FIG. 3.

Epithelial cell contact triggers upregulation of MAP3464 gene expression. (A) The expression of the MAP3464 and 16S genes in wt M. avium subsp. paratuberculosis upon contact with MDBK cells was examined by semiquantitative RT-PCR. After 0, 15, 30, and 60 min of infection, RNA was extracted from extracellular bacteria and cDNA was synthesized as described in Materials and Methods (lanes 1, 2, 3, and 4). For RT-PCR, the MAP3464 and 16S RNA genes were amplified from 1 μl of cDNA by use of specific primers. (B) Upregulation of MAP3464 gene expression (n-fold) upon 15, 30, and 60 min of infection with wt M. avium subsp. paratuberculosis as determined by real-time RT-PCR. The data represent the average of three independent experiments ± standard deviation.
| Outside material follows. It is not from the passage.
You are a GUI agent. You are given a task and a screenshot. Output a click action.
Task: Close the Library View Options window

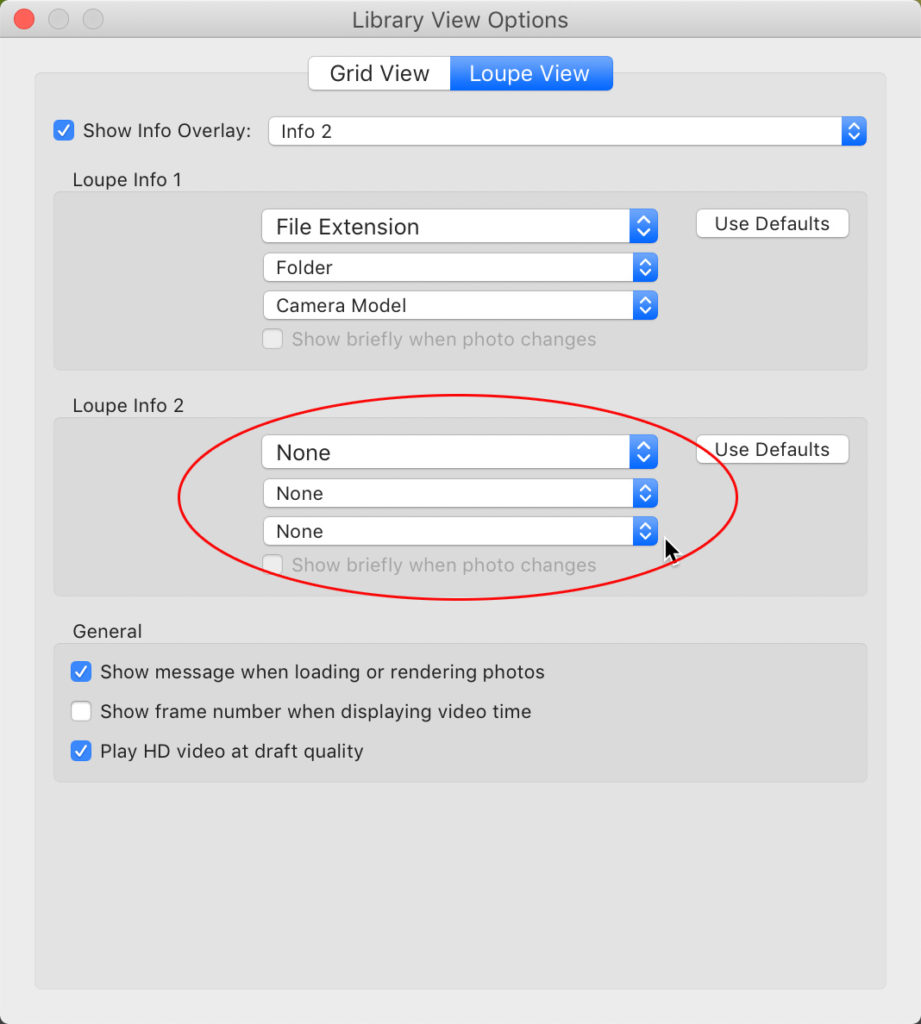click(x=24, y=19)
The levels of MAP3464 gene expression at 30 and 60 min after infection were comparable. (C) The expression of the MAP3464 and 16S genes in wt M. avium subsp. paratuberculosis and the ΔOx mutant upon 1 h of contact with MDBK cells was examined by semiquantitative RT-PCR. The expression of MAP3464 increased in wt M. avium subsp. paratuberculosis after 1 h of infection (lane 2) compared with what was seen for bacteria incubated in HBSS at 37°C for 1 h (lane 1). As shown in lanes 3 and 4, MAP3464 was not expressed in the ΔOx mutant in the tested conditions. The 16S RNA gene was used as a control because it is constitutively expressed. MW, molecular weight marker.